A network to help businesses make real progress

Making the most of young talent is crucial to any business. Anil Iyer discusses the value to consultancy and engineering businesses of the leading industry group for emerging professionals in the natural and built environment.

One of the most rewarding and fulfilling aspects of my job is the ability to harness the energy that millennials working in the natural and built environment bring to the industry and nurture it through the activities of the Progress Network, ACE’s group for emerging professionals.  

This vibrant body enables early career professionals to develop business and industry skills that prepare them as future leaders. We currently have seven Progress Network groups throughout UK and even one in the Middle East, all run by some of the best rising stars of the industry. The groups include members from small SME’s right up to the large consultancies, who even though they have their in-house emerging professional groups, recognise the value of a cross-business industry group.

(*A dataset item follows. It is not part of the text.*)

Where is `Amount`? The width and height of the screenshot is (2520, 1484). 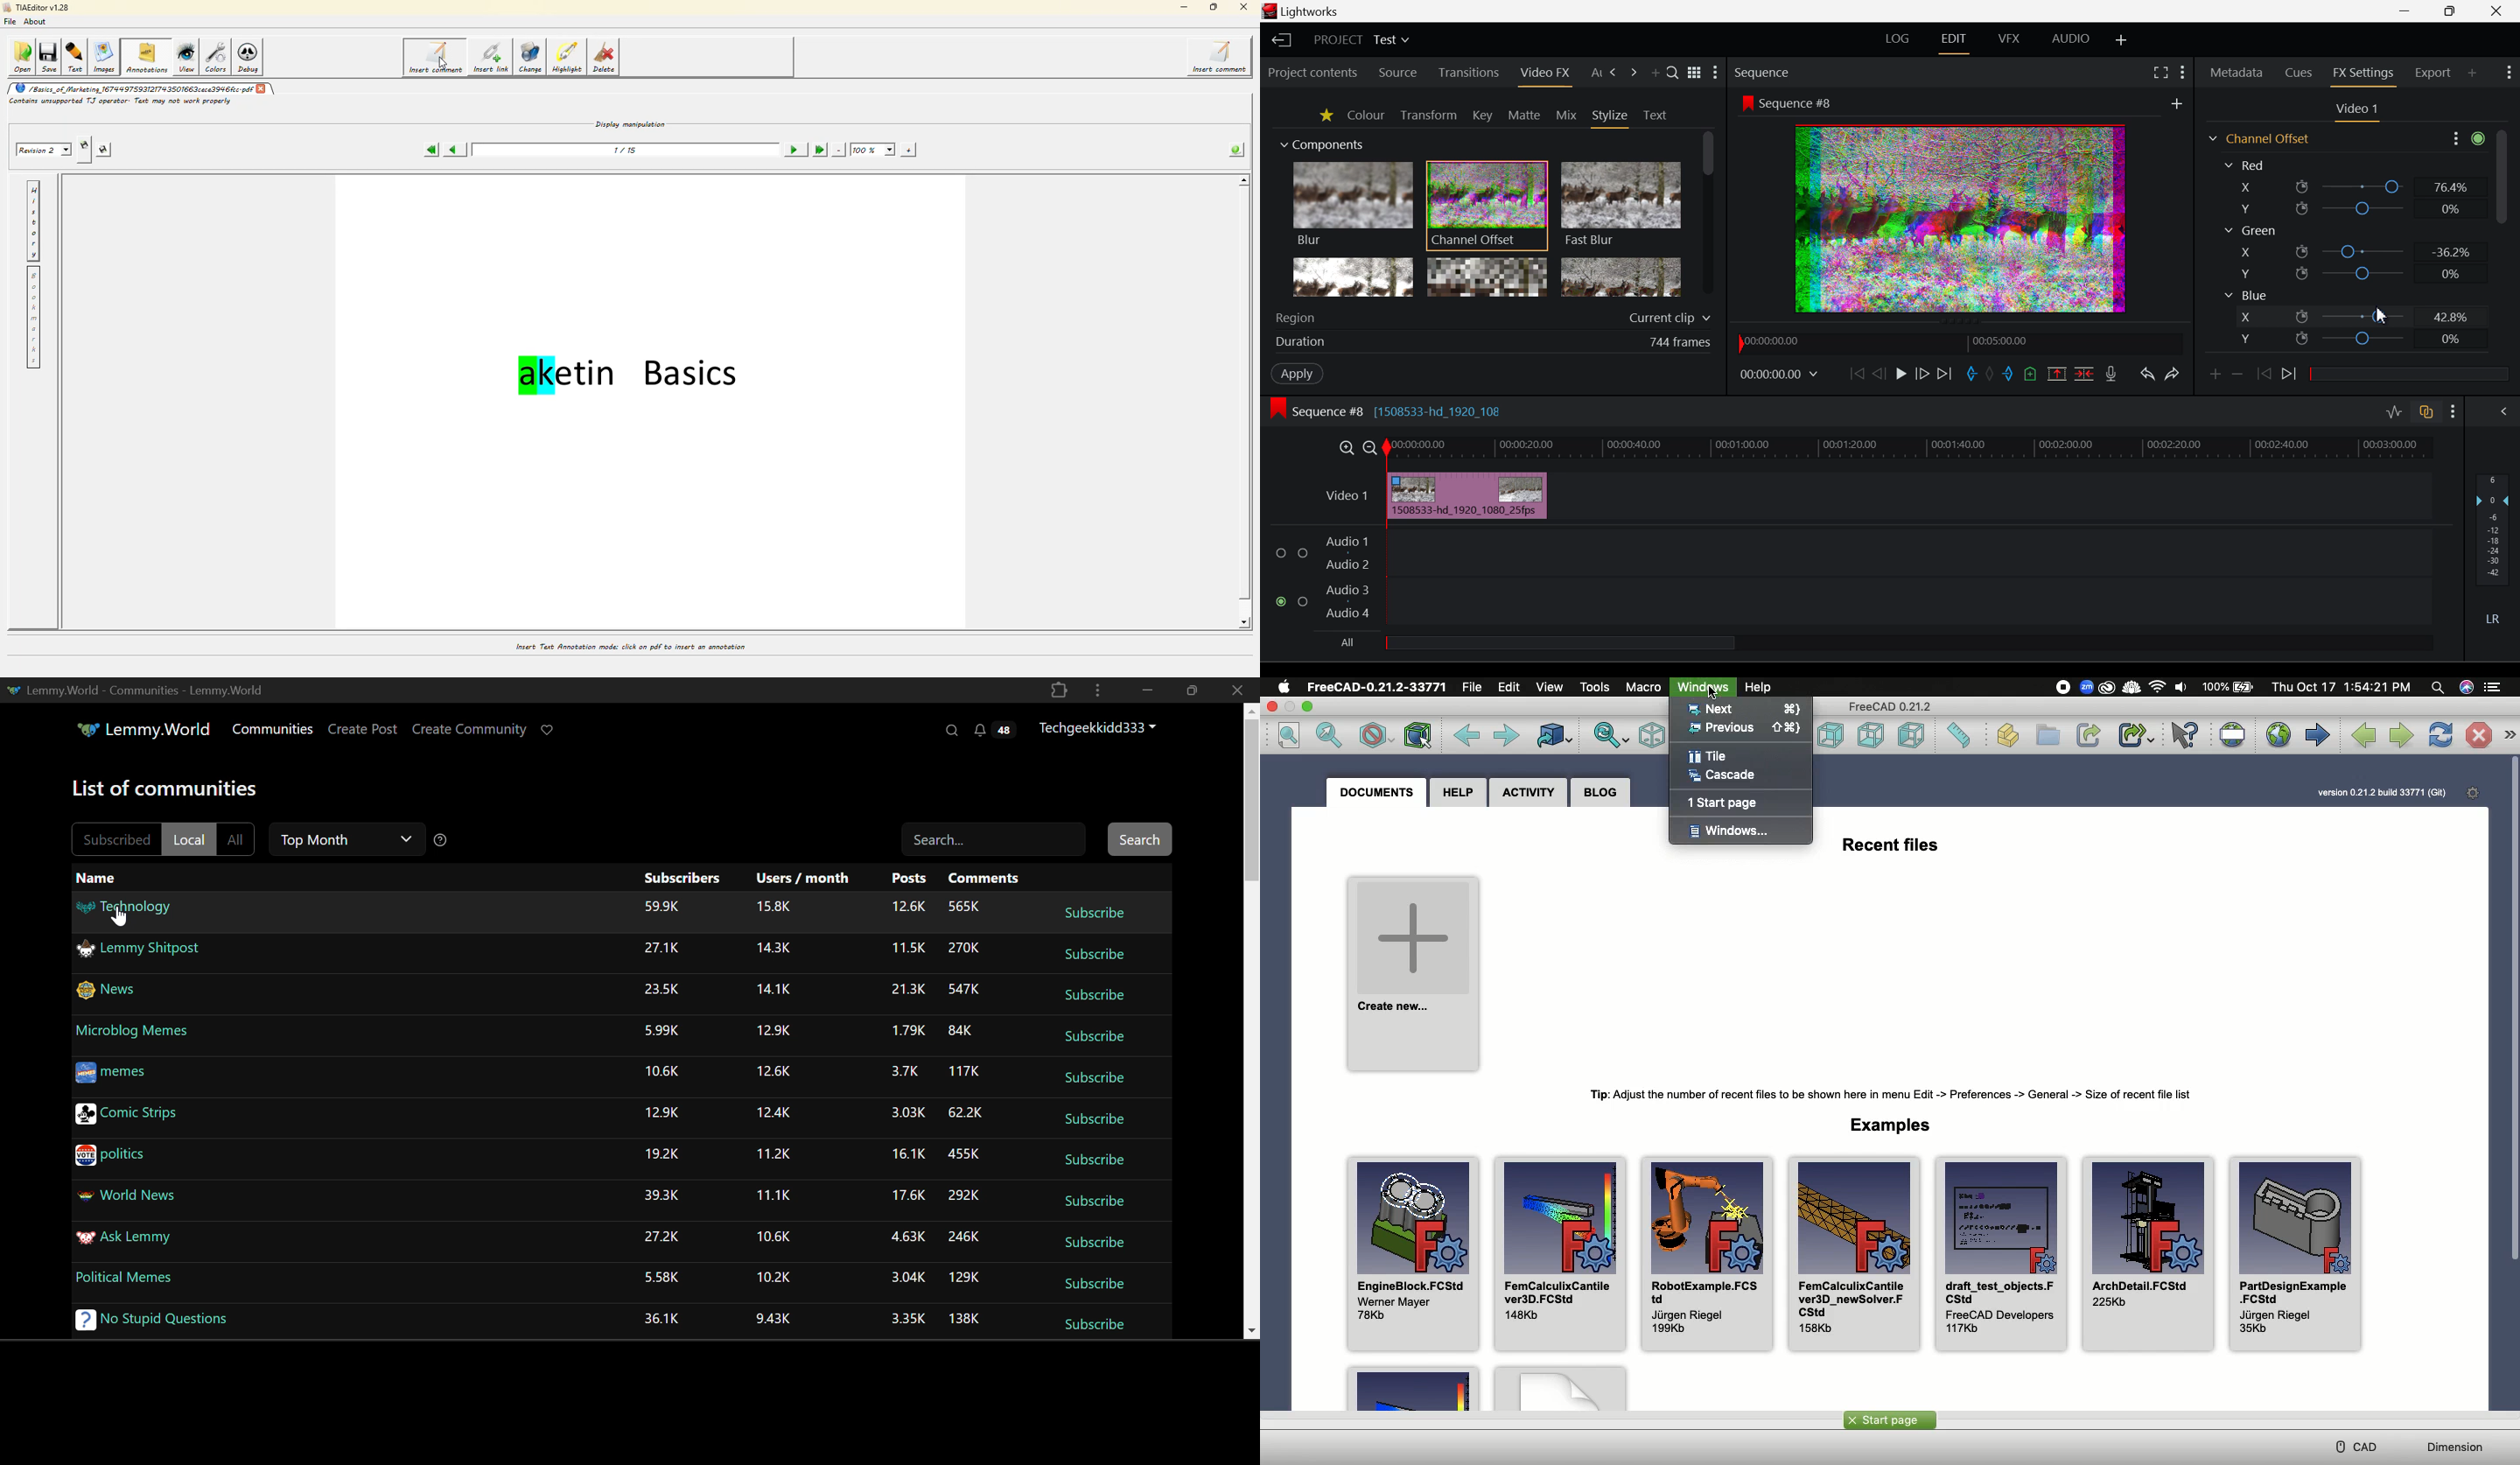
Amount is located at coordinates (967, 1317).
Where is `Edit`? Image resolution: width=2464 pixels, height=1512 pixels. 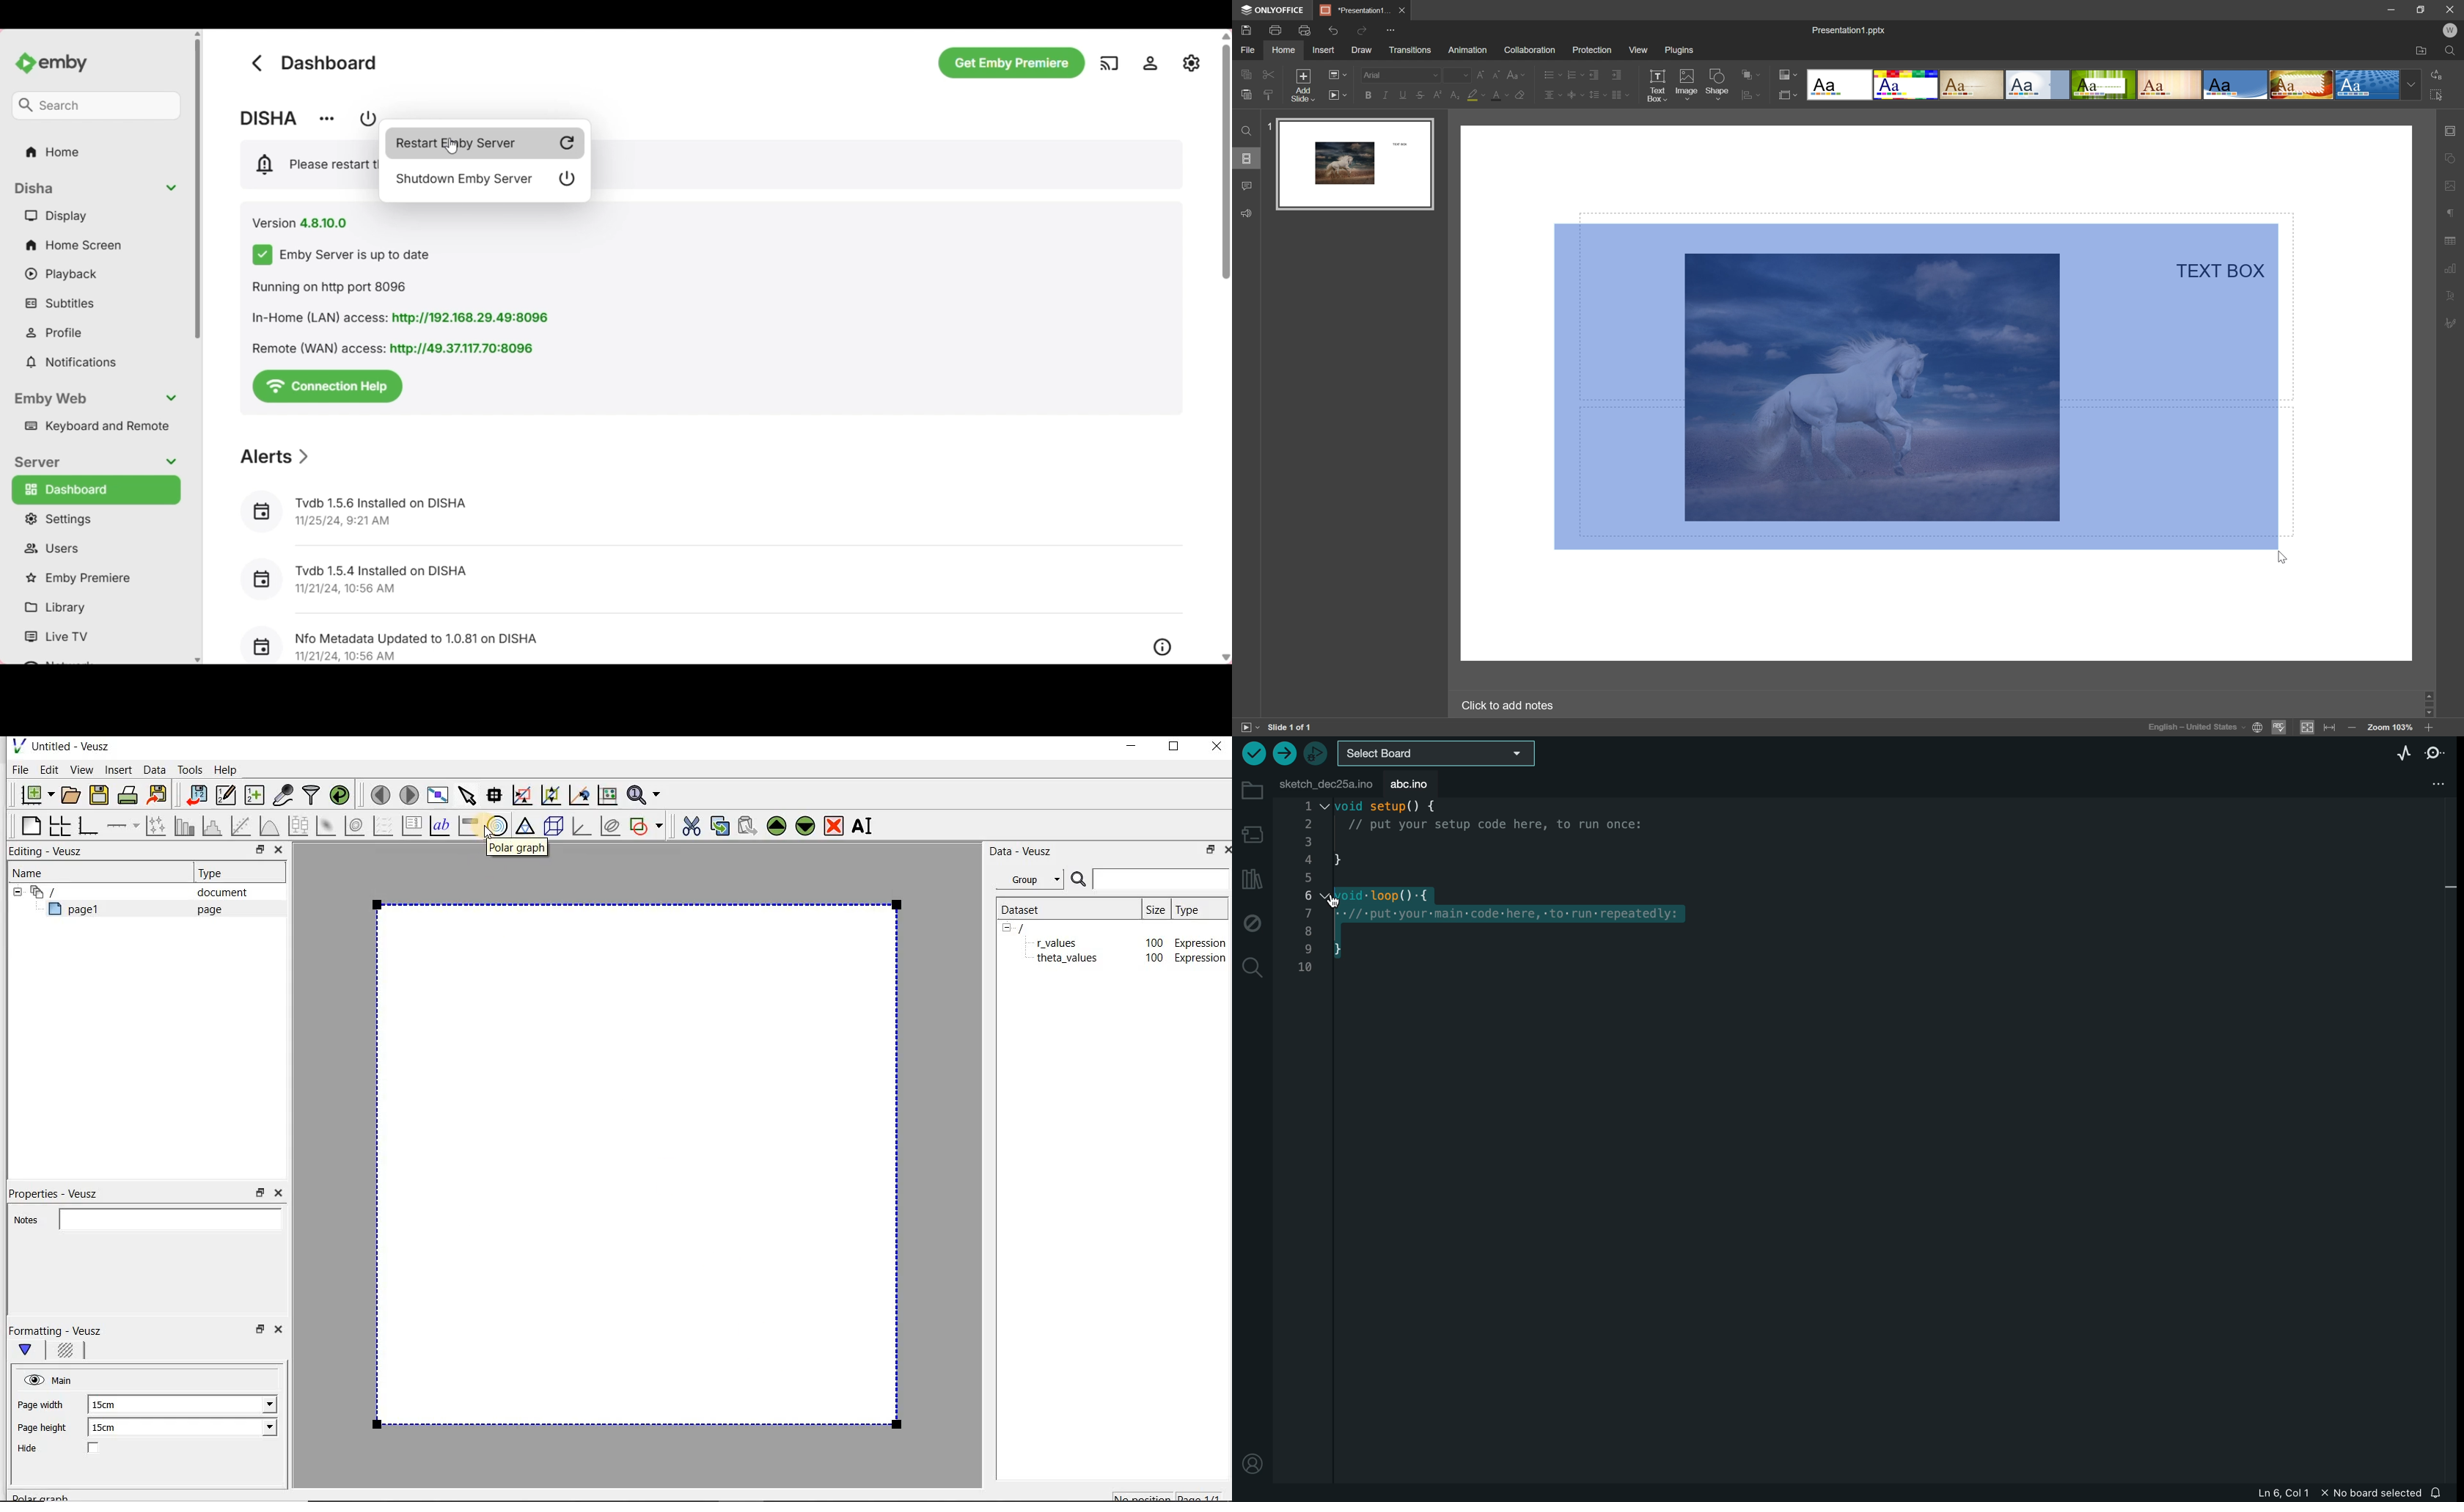
Edit is located at coordinates (48, 769).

Over recent years the various sub-groups of Progress Network throughout the UK have run panel debates on topics that directly affect our industry such as infrastructure investment, the impact of HS2, Northern Powerhouse, Midlands Engine and London housing and people issues such as unconscious bias, diversity and inclusion and the impact of post-Brexit EU migration. One group contributed to policy formation in Wales and other groups regularly contribute to roundtables attended by senior industry leaders on subjects such as technology. 

In 2017, Progress Network launched a reverse mentoring pilot initiative which has been well received; the experiences and feedback from this pilot will be rolled out to the industry in mid-2018 as a best practice framework to promote business resilience that can be used by small and large businesses alike.

The culture of collaboration and the vast array of communication options has undoubtedly broken down barriers and those attending Progress Network events engage in free and open discussion away from their work environment, which particularly helps them learn from and absorb best business practices from different organisations. 

It is known that employers nowadays hire not just for technical or project management experience, but place an increasing emphasis on the individual’s business judgement, which is best developed through networking events.

Whilst some Progress Network groups are thriving, others are still evolving. The individuals from the more successful groups are undoubtedly the ones that benefit from the strongest support from the leaders of their organisations. However, whilst in virtually all cases, that support comes from the top - after all, what CEO will say they don’t value their rising stars - the level of support often withers at business unit level where the focus moves from the overall vision and values of the corporate organisation to maximisation of fee-earning work. 

Utilisation is after all the number one KPI for the business unit; it is tangible, and is easy to calculate. But the challenge lies where utilisation becomes the sole metric, with talent and potential often overlooked, which we all know can result in demotivation and ultimately attrition.

Industry awareness and its relevance to a business in the natural and built environment seems to still be perceived as an ‘extra-curricular’ activity at business-unit level.  It’s a ‘nice to have’ as long as it doesn’t get in the way of utilisation.  Yes, of course everyone is granted a number of days a year to go off for training and development and those seeking to achieve chartered status maintain meticulous records of their CPD courses and activities.  And while the number of CPD days is obviously measurable and seen as a benefit to the individual, I would question whether the value to the business and more specifically the business unit, is being fully appreciated.

The Progress Network model whereby all events are held after work and the majority of events are sponsored, is an enduring cocktail mix of valuable industry learning, development of management and leadership skills, all in a business networking, yet relaxed environment. I would appeal to all organisations to embrace, if they haven’t already done so, the Progress Network model and actively encourage their early career professionals to participate in their local Progress Network groups. 

Firms could also do a lot worse than seriously considering developing a metric in addition to utilisation, that recognises the value to their business of emerging professionals’ participation in this worthwhile endeavour.